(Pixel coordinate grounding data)
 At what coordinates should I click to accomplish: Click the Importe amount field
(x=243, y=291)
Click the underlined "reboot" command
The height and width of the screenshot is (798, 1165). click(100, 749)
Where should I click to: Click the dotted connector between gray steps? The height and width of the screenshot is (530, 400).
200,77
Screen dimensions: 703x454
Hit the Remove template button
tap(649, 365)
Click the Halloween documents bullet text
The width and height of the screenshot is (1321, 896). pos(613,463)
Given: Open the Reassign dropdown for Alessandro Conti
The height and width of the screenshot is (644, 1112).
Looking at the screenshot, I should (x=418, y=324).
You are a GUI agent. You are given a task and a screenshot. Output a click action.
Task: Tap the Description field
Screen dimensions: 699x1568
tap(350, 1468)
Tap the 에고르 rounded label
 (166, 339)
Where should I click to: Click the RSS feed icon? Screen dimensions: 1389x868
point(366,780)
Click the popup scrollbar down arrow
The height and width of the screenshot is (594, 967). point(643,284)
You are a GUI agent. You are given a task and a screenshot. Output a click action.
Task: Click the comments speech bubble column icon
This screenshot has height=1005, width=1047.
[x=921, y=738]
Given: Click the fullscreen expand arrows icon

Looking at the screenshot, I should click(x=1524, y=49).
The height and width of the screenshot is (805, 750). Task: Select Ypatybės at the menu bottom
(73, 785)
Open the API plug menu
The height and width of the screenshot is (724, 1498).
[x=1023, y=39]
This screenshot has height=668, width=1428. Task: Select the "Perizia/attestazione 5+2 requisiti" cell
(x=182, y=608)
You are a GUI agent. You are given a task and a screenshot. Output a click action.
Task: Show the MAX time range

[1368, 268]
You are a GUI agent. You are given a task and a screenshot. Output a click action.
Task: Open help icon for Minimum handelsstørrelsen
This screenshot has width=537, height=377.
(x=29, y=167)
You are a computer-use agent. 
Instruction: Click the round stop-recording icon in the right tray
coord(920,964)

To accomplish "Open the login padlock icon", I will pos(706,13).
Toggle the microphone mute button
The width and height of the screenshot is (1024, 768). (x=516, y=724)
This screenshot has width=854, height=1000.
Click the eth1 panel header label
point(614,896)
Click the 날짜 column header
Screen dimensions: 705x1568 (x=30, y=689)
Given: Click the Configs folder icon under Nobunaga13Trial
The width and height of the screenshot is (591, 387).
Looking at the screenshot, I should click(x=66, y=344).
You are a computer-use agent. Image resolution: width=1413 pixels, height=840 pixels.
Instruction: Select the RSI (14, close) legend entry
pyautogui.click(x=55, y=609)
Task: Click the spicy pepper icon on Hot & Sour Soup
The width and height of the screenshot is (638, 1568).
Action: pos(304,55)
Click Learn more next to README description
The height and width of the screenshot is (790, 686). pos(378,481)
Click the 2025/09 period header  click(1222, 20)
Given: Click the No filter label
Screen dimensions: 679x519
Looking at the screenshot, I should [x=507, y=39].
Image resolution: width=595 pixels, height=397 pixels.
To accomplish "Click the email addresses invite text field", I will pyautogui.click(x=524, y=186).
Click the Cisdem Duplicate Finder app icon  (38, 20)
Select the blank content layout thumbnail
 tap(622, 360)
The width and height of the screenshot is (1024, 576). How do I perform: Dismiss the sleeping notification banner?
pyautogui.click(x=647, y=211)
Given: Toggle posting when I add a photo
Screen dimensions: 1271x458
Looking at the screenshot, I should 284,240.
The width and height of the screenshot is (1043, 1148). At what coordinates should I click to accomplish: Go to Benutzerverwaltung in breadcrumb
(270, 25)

● DIRECTIONS FOR THIS TASK:
Whenever the string "pixels" shows up in a line of the entries, copy that line.

● REPLY:
You are a computer-use agent. Image resolution: width=1413 pixels, height=840 pixels.
Image resolution: width=595 pixels, height=397 pixels.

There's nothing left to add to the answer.